1970'li yıllarda önce Batman'a, daha sonra Edremit'e göç eden Şükrü ve Bedia Kara çifti, 10 çocuğu ve sayısını hatırlamadığı torunları ile gurbette 30 yıl yaşamını sürdürdü.

Huzurun sağlandığı memleketine 2001 yılında eşi ile dönüş yapan Kara, Dicle Nehri kıyısındaki yaklaşık 800 rakımlı dağda bulunan doğduğu, ev olarak kullanılan ancak zamanla tahrip olan mağarayı yaptığı çalışma ile 10 metrekaresi mutfak, 35 metrekaresi salondan oluşan 45 metrekarelik yeni bir ev haline getirdi.

Dışardan bakıldığında betonarme bir görünüme sahip mağara evin çevresinde bir bahçe de oluşturan Kara, burada sebze, meyve, tavuk ve keçi yetiştiriyor.

Doğduğu evde doğal bir yaşam süren, yakınlarda yine mağaradan düzenlenen bir evde yaşam süren aile ile komşuluk yapan Kara'nın arzusu, ömrünün sonuna kadar memleketinde yaşamak.

Doğduğu köyü hiçbir yere değişmeyeceğini söyleyen Kara, "Bu mağarada doğdum. 1971 yılında buradan ayrıldık. 8 yıl sonra da Balıkesir'in Edremit ilçesine göç ettik. Oraya yerleştik, çoluk çocuk çalışmaya başladık. Çocuklarım, gelinlerim, torunlarım hala oradalar. 30 yıl sonra köye geldim. Devlet, 'Köyünüze dönün' dedi, doğduğum köye geri döndüm" diye konuştu.

"Hasret işte, doğduğum mağaraya getirtti beni. Allah nasip ederse ömrüm doğduğum bu mağarada bitecek. Burayı hiçbir yere değişmem. Buranın suyu, ekmeği farklı, burada huzur var" diyen Kara, Edremit'te yıllarca akrabalarından, yakınlarından dostlarından uzak kaldığını anlattı.

"Devletimiz sağ olsun, her şeyimiz var"

Kara, memleketinde mutlu bir yaşam sürdüğünü belirterek, köyde, mezrada herkesin birbirini tanıdığını, selamlaştığını, akrabaları, hemşehrileri ile bir arada olduğunu dile getirdi.

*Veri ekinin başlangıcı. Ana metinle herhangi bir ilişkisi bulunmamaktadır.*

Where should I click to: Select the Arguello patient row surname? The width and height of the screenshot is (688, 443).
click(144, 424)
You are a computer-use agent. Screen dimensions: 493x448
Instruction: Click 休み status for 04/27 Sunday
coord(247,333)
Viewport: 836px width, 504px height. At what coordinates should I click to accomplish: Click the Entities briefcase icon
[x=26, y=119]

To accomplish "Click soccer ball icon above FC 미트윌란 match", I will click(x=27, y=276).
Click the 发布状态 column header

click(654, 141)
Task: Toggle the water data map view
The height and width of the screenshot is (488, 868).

Mağara evlerinde misafirlerini ağırladıklarını anlatan Kara, gün boyu yetiştirdiği meyve, sebze ve hayvanlarla ilgilendiğini ifade etti.

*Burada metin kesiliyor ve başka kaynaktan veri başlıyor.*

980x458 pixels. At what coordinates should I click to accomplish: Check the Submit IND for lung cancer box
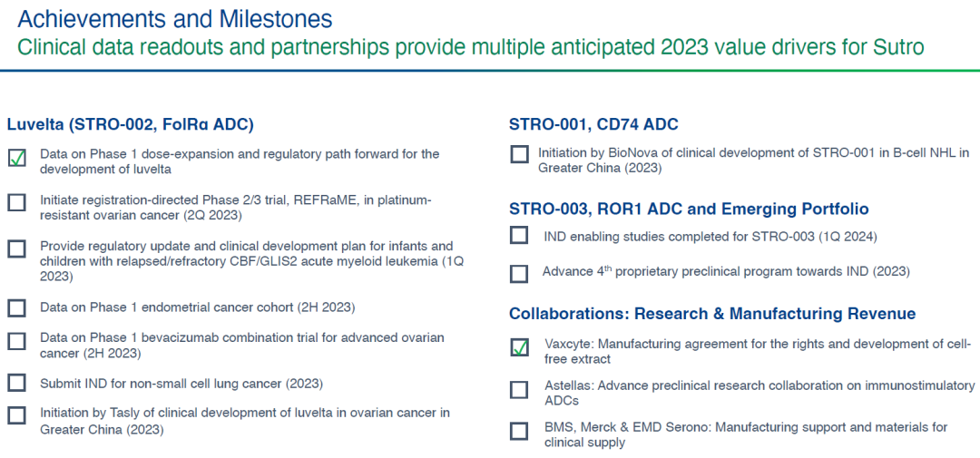[17, 383]
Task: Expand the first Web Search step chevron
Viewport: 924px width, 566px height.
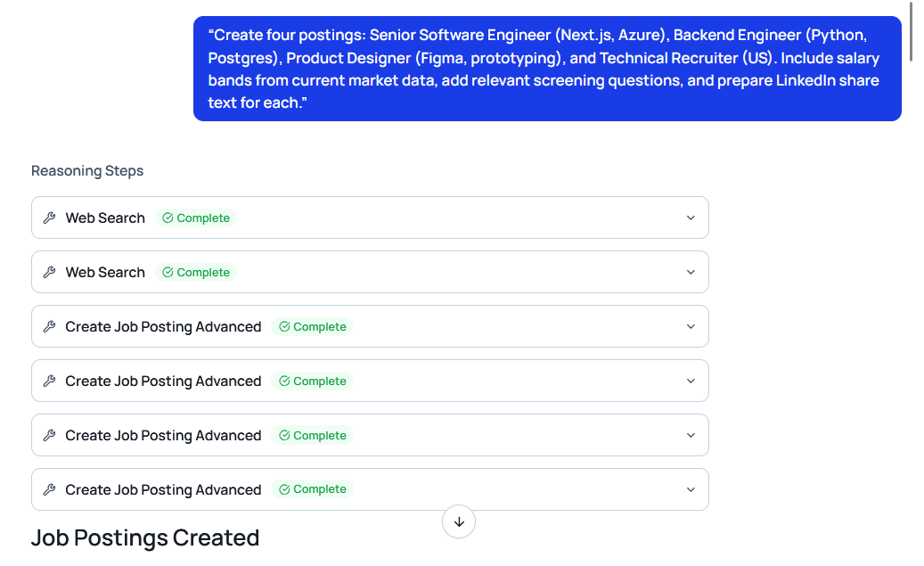Action: tap(691, 218)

Gurbette hep memleket hasreti çektiğini vurgulayan Kara, "Hayalimde buraya geri dönüp, bir ev yapmak vardı. Çok şükür geldim ve evimi yaptım. Elektrik, suyumuz, televizyonumuz var. Devletimiz sağ olsun, her şeyimiz var. Mağarada veya damda yatıyoruz. Mağara kışın sıcak, yazın ise serin" dedi.

Tek özlemi, evlatları ve torunları

Kara'nın eşi 75 yaşındaki Bedia Kara da 1970 yılında gelin olarak geldiği köydeki mağaraya 10 çocuk annesi olarak döndüğünü söyledi.

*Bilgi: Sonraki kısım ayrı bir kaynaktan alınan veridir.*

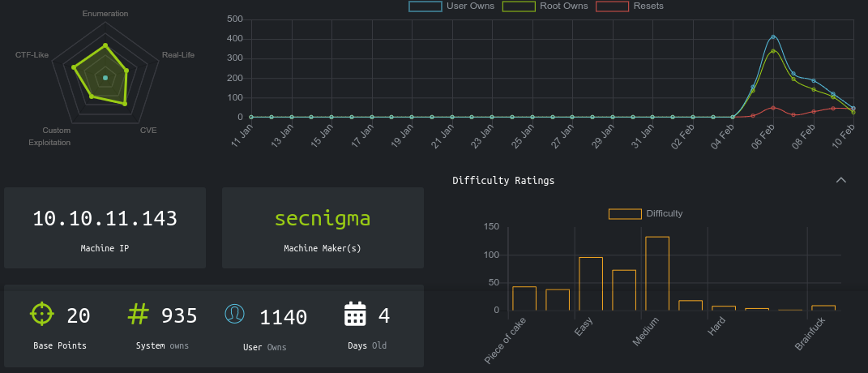Click the machine IP 10.10.11.143
Screen dimensions: 868x373
(x=105, y=219)
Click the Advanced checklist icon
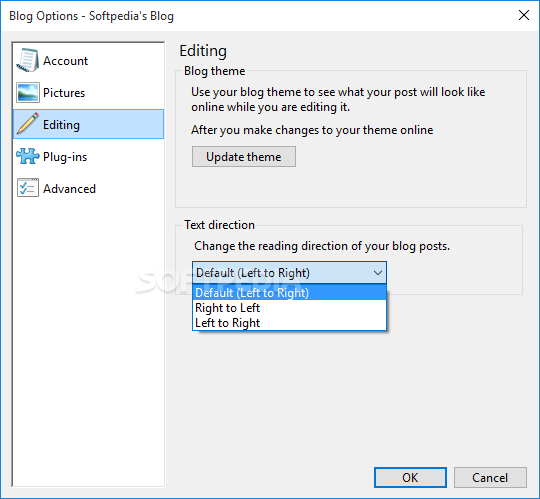The image size is (540, 499). point(28,188)
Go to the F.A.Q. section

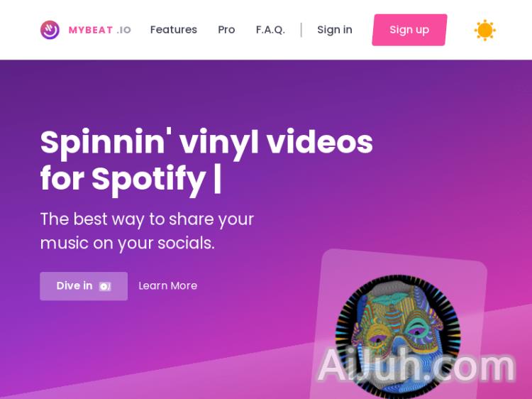[270, 30]
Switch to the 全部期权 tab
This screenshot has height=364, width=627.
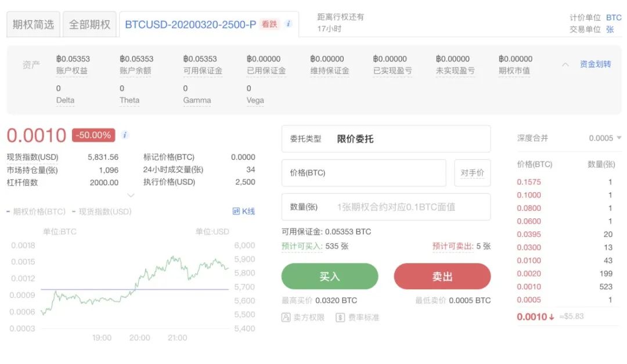tap(89, 24)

Köyde yaşamanın çok güzel olduğunu ancak Edremit'te bıraktığı çocuklarını özlediğini aktaran Kara, tek isteğinin çocukları ve torunlarıyla köyde yaşamak olduğunu anlattı.

Kara, "Burada hayat güzel ama yaşlandık artık. İş yapmakta güçlük çekiyorum. Tek isteğim Edremit'teki çocuklarımdan, torunlarımdan bazılarının yanıma gelmesi. Çocuklarımı, torunlarımı çok özledim" ifadelerini kullandı.